Segment Start: Records shown

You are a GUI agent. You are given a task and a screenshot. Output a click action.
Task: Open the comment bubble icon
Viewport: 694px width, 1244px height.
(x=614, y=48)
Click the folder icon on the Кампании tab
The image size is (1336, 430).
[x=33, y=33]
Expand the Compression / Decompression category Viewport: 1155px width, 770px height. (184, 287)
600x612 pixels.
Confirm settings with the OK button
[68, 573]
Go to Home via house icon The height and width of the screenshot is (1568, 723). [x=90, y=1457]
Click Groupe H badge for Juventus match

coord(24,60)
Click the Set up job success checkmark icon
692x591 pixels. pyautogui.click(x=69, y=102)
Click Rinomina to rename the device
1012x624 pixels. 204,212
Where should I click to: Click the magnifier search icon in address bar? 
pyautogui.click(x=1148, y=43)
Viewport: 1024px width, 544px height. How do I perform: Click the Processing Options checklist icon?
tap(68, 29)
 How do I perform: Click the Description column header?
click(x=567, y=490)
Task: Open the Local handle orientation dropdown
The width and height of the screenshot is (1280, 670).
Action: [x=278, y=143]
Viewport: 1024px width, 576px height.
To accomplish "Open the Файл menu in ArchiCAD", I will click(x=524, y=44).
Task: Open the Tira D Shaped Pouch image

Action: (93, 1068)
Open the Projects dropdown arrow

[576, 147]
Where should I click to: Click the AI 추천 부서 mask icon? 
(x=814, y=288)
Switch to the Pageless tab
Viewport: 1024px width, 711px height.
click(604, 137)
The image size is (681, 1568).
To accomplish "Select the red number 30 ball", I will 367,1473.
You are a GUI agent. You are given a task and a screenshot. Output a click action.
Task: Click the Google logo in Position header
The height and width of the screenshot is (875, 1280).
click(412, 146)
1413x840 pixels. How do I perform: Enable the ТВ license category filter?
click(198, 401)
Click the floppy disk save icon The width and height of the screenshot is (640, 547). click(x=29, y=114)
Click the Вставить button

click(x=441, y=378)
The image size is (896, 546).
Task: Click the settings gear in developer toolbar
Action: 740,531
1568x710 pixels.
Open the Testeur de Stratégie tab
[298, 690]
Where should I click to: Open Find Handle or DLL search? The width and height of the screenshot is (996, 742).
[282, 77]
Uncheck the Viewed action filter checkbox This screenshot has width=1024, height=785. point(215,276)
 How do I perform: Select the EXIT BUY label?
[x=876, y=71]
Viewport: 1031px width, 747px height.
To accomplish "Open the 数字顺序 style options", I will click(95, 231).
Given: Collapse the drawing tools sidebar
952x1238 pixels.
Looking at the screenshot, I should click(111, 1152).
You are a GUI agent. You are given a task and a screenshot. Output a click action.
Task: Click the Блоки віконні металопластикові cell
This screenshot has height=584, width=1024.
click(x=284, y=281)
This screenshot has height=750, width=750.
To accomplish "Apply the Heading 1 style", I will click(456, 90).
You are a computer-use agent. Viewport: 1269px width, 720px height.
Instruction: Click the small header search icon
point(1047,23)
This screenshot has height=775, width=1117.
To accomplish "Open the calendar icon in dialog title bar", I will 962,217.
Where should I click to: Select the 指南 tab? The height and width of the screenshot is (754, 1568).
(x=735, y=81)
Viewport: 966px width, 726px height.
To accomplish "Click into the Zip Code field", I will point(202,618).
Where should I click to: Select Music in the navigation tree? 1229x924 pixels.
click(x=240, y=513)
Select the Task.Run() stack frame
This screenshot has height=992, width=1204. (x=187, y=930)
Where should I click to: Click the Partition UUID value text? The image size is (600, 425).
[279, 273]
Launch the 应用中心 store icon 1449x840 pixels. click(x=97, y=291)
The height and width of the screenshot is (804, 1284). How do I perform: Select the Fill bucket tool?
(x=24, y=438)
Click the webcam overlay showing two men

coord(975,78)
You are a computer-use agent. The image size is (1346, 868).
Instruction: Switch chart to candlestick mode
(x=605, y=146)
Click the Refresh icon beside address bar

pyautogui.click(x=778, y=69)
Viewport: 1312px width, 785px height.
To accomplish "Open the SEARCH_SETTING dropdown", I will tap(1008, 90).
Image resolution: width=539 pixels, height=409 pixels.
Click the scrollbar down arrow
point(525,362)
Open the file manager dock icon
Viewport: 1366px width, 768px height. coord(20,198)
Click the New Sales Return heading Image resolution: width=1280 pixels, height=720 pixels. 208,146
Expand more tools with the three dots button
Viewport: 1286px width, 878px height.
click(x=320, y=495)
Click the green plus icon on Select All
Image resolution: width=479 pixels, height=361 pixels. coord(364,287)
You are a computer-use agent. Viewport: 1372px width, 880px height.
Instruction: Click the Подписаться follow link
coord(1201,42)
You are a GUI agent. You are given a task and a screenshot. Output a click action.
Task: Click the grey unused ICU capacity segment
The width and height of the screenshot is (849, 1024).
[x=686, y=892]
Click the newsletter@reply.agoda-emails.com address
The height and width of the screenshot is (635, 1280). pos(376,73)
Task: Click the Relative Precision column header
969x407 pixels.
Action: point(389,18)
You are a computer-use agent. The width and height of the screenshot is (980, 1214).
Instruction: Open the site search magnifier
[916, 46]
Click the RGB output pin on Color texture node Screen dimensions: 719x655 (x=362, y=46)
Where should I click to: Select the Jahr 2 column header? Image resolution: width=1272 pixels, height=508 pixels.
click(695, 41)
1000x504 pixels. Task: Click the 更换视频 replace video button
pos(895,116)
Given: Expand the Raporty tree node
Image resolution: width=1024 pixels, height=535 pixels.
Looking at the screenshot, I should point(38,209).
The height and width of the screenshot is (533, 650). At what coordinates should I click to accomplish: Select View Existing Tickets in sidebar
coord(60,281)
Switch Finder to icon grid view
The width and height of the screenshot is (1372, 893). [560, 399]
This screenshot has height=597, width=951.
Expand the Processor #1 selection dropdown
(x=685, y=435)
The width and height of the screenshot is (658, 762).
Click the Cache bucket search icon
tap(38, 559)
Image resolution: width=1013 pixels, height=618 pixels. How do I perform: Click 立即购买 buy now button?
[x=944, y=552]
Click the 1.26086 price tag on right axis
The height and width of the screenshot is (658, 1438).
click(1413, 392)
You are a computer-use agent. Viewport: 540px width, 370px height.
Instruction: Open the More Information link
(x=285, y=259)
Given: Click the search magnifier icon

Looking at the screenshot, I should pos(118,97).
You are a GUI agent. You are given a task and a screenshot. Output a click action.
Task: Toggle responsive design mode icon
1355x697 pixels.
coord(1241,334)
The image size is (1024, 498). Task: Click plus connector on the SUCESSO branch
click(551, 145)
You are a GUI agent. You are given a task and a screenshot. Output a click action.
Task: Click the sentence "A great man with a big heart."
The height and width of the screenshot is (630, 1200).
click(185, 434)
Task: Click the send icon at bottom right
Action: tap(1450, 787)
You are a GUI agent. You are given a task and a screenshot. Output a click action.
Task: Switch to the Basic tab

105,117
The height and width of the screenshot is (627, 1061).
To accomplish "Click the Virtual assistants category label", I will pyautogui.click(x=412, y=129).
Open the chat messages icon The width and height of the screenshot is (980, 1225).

Segment End: Records shown

• [Exercise requirements]:
From the first record to the last, print each one exactly.

• [Response]:
You are a GUI agent. You are given a task and a screenshot. Output a click action.
Task: Open the comment bubble icon
Viewport: 694px width, 1244px height.
(x=614, y=48)
Click the folder icon on the Кампании tab
The image size is (1336, 430).
[x=33, y=33]
Expand the Compression / Decompression category Viewport: 1155px width, 770px height. (184, 287)
600x612 pixels.
Confirm settings with the OK button
[68, 573]
Go to Home via house icon The height and width of the screenshot is (1568, 723). [x=90, y=1457]
Click Groupe H badge for Juventus match

coord(24,60)
Click the Set up job success checkmark icon
692x591 pixels. pyautogui.click(x=69, y=102)
Click Rinomina to rename the device
1012x624 pixels. 204,212
Where should I click to: Click the magnifier search icon in address bar? 
pyautogui.click(x=1148, y=43)
Viewport: 1024px width, 544px height. How do I perform: Click the Processing Options checklist icon?
tap(68, 29)
 How do I perform: Click the Description column header?
click(x=567, y=490)
Task: Open the Local handle orientation dropdown
The width and height of the screenshot is (1280, 670).
Action: [x=278, y=143]
Viewport: 1024px width, 576px height.
To accomplish "Open the Файл menu in ArchiCAD", I will click(x=524, y=44).
Task: Open the Tira D Shaped Pouch image

Action: (93, 1068)
Open the Projects dropdown arrow

[576, 147]
Where should I click to: Click the AI 추천 부서 mask icon? 
(x=814, y=288)
Switch to the Pageless tab
Viewport: 1024px width, 711px height.
click(604, 137)
The image size is (681, 1568).
To accomplish "Select the red number 30 ball", I will 367,1473.
You are a GUI agent. You are given a task and a screenshot. Output a click action.
Task: Click the Google logo in Position header
The height and width of the screenshot is (875, 1280).
click(412, 146)
1413x840 pixels. How do I perform: Enable the ТВ license category filter?
click(198, 401)
Click the floppy disk save icon The width and height of the screenshot is (640, 547). click(x=29, y=114)
Click the Вставить button

click(x=441, y=378)
The image size is (896, 546).
Task: Click the settings gear in developer toolbar
Action: 740,531
1568x710 pixels.
Open the Testeur de Stratégie tab
[298, 690]
Where should I click to: Open Find Handle or DLL search? The width and height of the screenshot is (996, 742).
[282, 77]
Uncheck the Viewed action filter checkbox This screenshot has width=1024, height=785. point(215,276)
 How do I perform: Select the EXIT BUY label?
[x=876, y=71]
Viewport: 1031px width, 747px height.
To accomplish "Open the 数字顺序 style options", I will click(95, 231).
Given: Collapse the drawing tools sidebar
952x1238 pixels.
Looking at the screenshot, I should click(111, 1152).
You are a GUI agent. You are given a task and a screenshot. Output a click action.
Task: Click the Блоки віконні металопластикові cell
This screenshot has height=584, width=1024.
click(x=284, y=281)
This screenshot has height=750, width=750.
To accomplish "Apply the Heading 1 style", I will click(456, 90).
You are a computer-use agent. Viewport: 1269px width, 720px height.
Instruction: Click the small header search icon
point(1047,23)
This screenshot has height=775, width=1117.
To accomplish "Open the calendar icon in dialog title bar", I will 962,217.
Where should I click to: Select the 指南 tab? The height and width of the screenshot is (754, 1568).
(x=735, y=81)
Viewport: 966px width, 726px height.
To accomplish "Click into the Zip Code field", I will point(202,618).
Where should I click to: Select Music in the navigation tree? 1229x924 pixels.
click(x=240, y=513)
Select the Task.Run() stack frame
This screenshot has height=992, width=1204. (x=187, y=930)
Where should I click to: Click the Partition UUID value text? The image size is (600, 425).
[279, 273]
Launch the 应用中心 store icon 1449x840 pixels. click(x=97, y=291)
The height and width of the screenshot is (804, 1284). How do I perform: Select the Fill bucket tool?
(x=24, y=438)
Click the webcam overlay showing two men

coord(975,78)
You are a computer-use agent. The image size is (1346, 868).
Instruction: Switch chart to candlestick mode
(x=605, y=146)
Click the Refresh icon beside address bar

pyautogui.click(x=778, y=69)
Viewport: 1312px width, 785px height.
To accomplish "Open the SEARCH_SETTING dropdown", I will tap(1008, 90).
Image resolution: width=539 pixels, height=409 pixels.
Click the scrollbar down arrow
point(525,362)
Open the file manager dock icon
Viewport: 1366px width, 768px height. coord(20,198)
Click the New Sales Return heading Image resolution: width=1280 pixels, height=720 pixels. 208,146
Expand more tools with the three dots button
Viewport: 1286px width, 878px height.
click(x=320, y=495)
Click the green plus icon on Select All
Image resolution: width=479 pixels, height=361 pixels. coord(364,287)
You are a computer-use agent. Viewport: 1372px width, 880px height.
Instruction: Click the Подписаться follow link
coord(1201,42)
You are a GUI agent. You are given a task and a screenshot. Output a click action.
Task: Click the grey unused ICU capacity segment
The width and height of the screenshot is (849, 1024).
[x=686, y=892]
Click the newsletter@reply.agoda-emails.com address
The height and width of the screenshot is (635, 1280). pos(376,73)
Task: Click the Relative Precision column header
969x407 pixels.
Action: point(389,18)
You are a computer-use agent. The width and height of the screenshot is (980, 1214).
Instruction: Open the site search magnifier
[916, 46]
Click the RGB output pin on Color texture node Screen dimensions: 719x655 (x=362, y=46)
Where should I click to: Select the Jahr 2 column header? Image resolution: width=1272 pixels, height=508 pixels.
click(695, 41)
1000x504 pixels. Task: Click the 更换视频 replace video button
pos(895,116)
Given: Expand the Raporty tree node
Image resolution: width=1024 pixels, height=535 pixels.
Looking at the screenshot, I should point(38,209).
The height and width of the screenshot is (533, 650). At what coordinates should I click to accomplish: Select View Existing Tickets in sidebar
coord(60,281)
Switch Finder to icon grid view
The width and height of the screenshot is (1372, 893). [560, 399]
This screenshot has height=597, width=951.
Expand the Processor #1 selection dropdown
(x=685, y=435)
The width and height of the screenshot is (658, 762).
Click the Cache bucket search icon
tap(38, 559)
Image resolution: width=1013 pixels, height=618 pixels. How do I perform: Click 立即购买 buy now button?
[x=944, y=552]
Click the 1.26086 price tag on right axis
The height and width of the screenshot is (658, 1438).
click(1413, 392)
You are a computer-use agent. Viewport: 540px width, 370px height.
Instruction: Open the More Information link
(x=285, y=259)
Given: Click the search magnifier icon

Looking at the screenshot, I should pos(118,97).
You are a GUI agent. You are given a task and a screenshot. Output a click action.
Task: Toggle responsive design mode icon
1355x697 pixels.
coord(1241,334)
The image size is (1024, 498). Task: Click plus connector on the SUCESSO branch
click(551, 145)
You are a GUI agent. You are given a task and a screenshot. Output a click action.
Task: Click the sentence "A great man with a big heart."
The height and width of the screenshot is (630, 1200).
click(185, 434)
Task: Click the send icon at bottom right
Action: tap(1450, 787)
You are a GUI agent. You are given a task and a screenshot. Output a click action.
Task: Switch to the Basic tab

105,117
The height and width of the screenshot is (627, 1061).
To accomplish "Click the Virtual assistants category label", I will pyautogui.click(x=412, y=129).
Open the chat messages icon The width and height of the screenshot is (980, 1225).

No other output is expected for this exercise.